# PAGE EXTRACT
+ + + + + + +

UNITED STATES

SECURITIES AND EXCHANGE COMMISSION

Washington, D.C. 20549

 


 

FORM 8-K

 


 

CURRENT REPORT

Pursuant to Section 13 or 15(d) of the Securities Exchange Act of 1934

 

Date of Report (Date of earliest event reported): August 19, 2014

 


 

PHYSICIANS REALTY TRUST

(Exact name of registrant as specified in its charter)

 


 

Maryland
(State or other jurisdiction of
incorporation or organization)

 

001-36007
(Commission File Number)

 

46-2519850
(I.R.S. Employer Identification No.)

 

735 N. Water Street, Suite 1000
Milwaukee, Wisconsin
(Address of principal executive offices)

 

53202
(Zip Code)

 

Registrant’s telephone number, including area code: (414) 978-6494

 

Not Applicable

(Former Name or Former Address, if Changed Since Last Report)

 


 

Check the appropriate box below if the Form 8-K filing is intended to simultaneously satisfy the filing obligation of the registrant under any of the following provisions:

 

o            Written communications pursuant to Rule 425 under the Securities Act (17 CFR 230.425)

 

o            Soliciting material pursuant to Rule 14a-12 under the Exchange Act (17 CFR 240.14a-12)

 

o            Pre-commencement communications pursuant to Rule 14d-2(b) under the Exchange Act (17 CFR 240.14d-2(b))

 

o            Pre-commencement communications pursuant to Rule 13e-4(c) under the Exchange Act (17 CFR 240.13e-4(c))

 

 

 



 

Item 8.01. Other Events.

 

On August 19, 2014, Physicians Realty Trust (the “Company”) and its operating partnership, Physicians Realty L.P. (the “operating partnership”), entered into separate At Market Issuance Sales Agreements (the “Sales Agreements”) with each of MLV & Co. LLC, KeyBanc Capital Markets Inc., JMP Securities LLC, and RBC Capital Markets, LLC (the “Agents”), pursuant to which the Company may issue and sell its common shares of beneficial interest, $0.01 par value per share, or common shares, having an aggregate offering price of up to $150 million, from time to time, through the Agents. The common shares are registered under the Securities Act of 1933, as amended (the “Securities Act”), pursuant to the Company’s shelf registration statement on Form S-3 (File No. 333-197842), and are being offered pursuant to a prospectus dated August 19, 2014, as supplemented by a prospectus supplement dated August 19, 2014, filed with the Securities and Exchange Commission pursuant to Rule 424(b) of the Securities Act.

 

In accordance with the Sales Agreements, the Company may offer and sell its common shares through any of the Agents, from time to time, by any method deemed to be an “at the market offering” as defined in Rule 415 under the Securities Act, which includes sales made directly on the New York Stock Exchange, or the NYSE, or other existing trading market, or sales made to or through a market maker. With the Company’s express written consent, sales also may be made in negotiated transactions or any other method permitted by law. No Agent is required to sell any specific number or dollar amount of securities but will act as sales agent using commercially reasonable efforts consistent with its normal trading and sales practices and applicable state and federal laws, rules and regulations and the rules of the NYSE, to sell common shares up to the amount specified in, and otherwise in accordance with the terms of, a placement notice delivered by the Company to such Agent. Pursuant to the Sales Agreements, common shares may be sold through only one Agent on any given day.

+ + + + + + +

# PARTS OF THE EXERCISE
a) In the Form 8-K filing, what is the maximum aggregate offering price of the common shares the Company may sell through the Agents?
b) Name every firm the Form 8-K filing identifies as one of the Agents.
The lines that follow have nothing to do with the Form 8-K filing.

+ + + + + + +

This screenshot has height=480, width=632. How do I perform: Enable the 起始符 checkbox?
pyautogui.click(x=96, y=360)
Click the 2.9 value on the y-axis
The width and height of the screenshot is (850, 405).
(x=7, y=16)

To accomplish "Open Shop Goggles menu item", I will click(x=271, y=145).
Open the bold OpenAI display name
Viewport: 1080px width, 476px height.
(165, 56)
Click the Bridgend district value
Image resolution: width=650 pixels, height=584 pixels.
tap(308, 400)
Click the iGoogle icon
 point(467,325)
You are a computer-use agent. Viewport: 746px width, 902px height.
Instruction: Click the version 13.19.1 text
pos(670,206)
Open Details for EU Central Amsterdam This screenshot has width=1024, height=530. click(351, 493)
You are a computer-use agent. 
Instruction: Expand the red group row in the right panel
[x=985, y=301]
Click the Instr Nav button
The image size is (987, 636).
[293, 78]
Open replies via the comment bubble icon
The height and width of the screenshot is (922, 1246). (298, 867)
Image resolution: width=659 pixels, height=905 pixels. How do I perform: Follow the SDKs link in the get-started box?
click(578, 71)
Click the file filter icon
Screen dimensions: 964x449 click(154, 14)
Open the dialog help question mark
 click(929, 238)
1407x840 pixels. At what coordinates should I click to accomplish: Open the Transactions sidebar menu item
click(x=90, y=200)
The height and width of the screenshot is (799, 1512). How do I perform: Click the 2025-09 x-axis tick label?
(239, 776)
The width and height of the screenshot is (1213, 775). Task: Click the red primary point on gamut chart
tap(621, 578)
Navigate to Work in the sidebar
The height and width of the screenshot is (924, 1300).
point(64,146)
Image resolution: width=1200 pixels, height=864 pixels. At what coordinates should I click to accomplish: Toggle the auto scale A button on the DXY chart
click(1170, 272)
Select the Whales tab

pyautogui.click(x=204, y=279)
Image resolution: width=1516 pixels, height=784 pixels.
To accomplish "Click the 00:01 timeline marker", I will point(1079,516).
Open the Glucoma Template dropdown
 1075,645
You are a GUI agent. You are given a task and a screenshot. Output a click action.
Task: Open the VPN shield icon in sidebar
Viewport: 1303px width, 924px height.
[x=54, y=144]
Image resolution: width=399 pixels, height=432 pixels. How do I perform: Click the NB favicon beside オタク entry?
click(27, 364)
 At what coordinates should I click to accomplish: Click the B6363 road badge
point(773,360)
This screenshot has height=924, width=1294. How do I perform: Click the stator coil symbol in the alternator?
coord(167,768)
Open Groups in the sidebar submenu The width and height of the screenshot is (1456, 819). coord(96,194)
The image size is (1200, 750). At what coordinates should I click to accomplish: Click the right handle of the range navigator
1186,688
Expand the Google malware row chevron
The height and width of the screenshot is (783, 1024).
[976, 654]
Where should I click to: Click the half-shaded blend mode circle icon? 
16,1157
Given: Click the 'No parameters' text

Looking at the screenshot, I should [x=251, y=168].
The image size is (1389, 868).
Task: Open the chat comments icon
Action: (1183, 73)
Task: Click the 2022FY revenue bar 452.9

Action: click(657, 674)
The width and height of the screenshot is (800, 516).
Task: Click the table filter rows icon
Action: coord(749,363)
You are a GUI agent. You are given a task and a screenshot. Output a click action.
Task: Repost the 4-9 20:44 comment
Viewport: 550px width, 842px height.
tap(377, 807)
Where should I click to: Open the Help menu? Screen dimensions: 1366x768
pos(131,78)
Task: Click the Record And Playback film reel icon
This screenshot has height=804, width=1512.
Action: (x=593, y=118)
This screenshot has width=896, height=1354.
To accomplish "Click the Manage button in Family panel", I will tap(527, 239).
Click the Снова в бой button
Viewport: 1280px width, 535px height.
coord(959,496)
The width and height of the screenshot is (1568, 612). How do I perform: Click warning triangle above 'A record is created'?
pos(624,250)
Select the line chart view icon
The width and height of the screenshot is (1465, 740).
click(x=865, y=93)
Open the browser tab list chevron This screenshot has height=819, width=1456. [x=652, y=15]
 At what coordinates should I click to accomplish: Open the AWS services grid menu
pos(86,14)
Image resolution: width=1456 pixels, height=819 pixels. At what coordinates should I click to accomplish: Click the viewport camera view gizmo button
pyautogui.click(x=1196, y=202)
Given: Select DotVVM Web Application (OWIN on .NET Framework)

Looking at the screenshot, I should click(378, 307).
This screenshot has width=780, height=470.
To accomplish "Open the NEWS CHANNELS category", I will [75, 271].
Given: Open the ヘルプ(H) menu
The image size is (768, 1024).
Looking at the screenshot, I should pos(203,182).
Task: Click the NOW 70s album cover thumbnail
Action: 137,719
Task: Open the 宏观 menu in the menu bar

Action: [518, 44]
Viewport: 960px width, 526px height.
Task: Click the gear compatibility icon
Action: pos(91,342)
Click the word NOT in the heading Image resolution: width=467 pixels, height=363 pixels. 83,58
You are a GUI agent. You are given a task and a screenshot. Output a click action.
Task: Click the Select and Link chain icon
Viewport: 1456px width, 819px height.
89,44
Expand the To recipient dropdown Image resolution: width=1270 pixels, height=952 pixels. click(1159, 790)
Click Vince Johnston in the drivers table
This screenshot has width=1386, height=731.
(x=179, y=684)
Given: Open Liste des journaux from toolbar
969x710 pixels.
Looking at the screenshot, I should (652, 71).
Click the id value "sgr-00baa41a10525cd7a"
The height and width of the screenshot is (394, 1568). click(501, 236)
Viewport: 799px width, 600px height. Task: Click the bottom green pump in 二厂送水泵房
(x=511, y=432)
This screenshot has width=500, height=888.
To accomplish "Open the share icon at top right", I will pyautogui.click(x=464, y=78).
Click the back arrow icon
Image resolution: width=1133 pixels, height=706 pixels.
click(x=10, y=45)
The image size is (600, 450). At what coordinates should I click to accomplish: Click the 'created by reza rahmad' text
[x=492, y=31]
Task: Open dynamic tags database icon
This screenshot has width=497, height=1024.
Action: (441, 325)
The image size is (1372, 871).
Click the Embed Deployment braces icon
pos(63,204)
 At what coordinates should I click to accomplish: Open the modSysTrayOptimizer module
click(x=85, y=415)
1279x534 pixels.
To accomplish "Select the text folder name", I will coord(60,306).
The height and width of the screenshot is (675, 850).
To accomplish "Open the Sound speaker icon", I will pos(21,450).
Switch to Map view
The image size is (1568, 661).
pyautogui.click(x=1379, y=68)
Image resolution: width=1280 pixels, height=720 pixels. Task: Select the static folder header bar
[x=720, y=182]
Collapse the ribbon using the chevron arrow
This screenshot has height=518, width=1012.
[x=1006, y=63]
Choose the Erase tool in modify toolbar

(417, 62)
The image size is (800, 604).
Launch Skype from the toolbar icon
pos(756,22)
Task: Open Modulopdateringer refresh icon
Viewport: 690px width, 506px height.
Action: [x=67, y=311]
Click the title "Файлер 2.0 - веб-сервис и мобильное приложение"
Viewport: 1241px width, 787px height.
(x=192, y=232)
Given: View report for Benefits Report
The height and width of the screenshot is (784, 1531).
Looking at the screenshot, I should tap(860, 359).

+ + + + + + +

# RESULTS FOR EACH TASK
a) Up to $150 million.

b) MLV & Co. LLC, KeyBanc Capital Markets Inc., JMP Securities LLC, RBC Capital Markets, LLC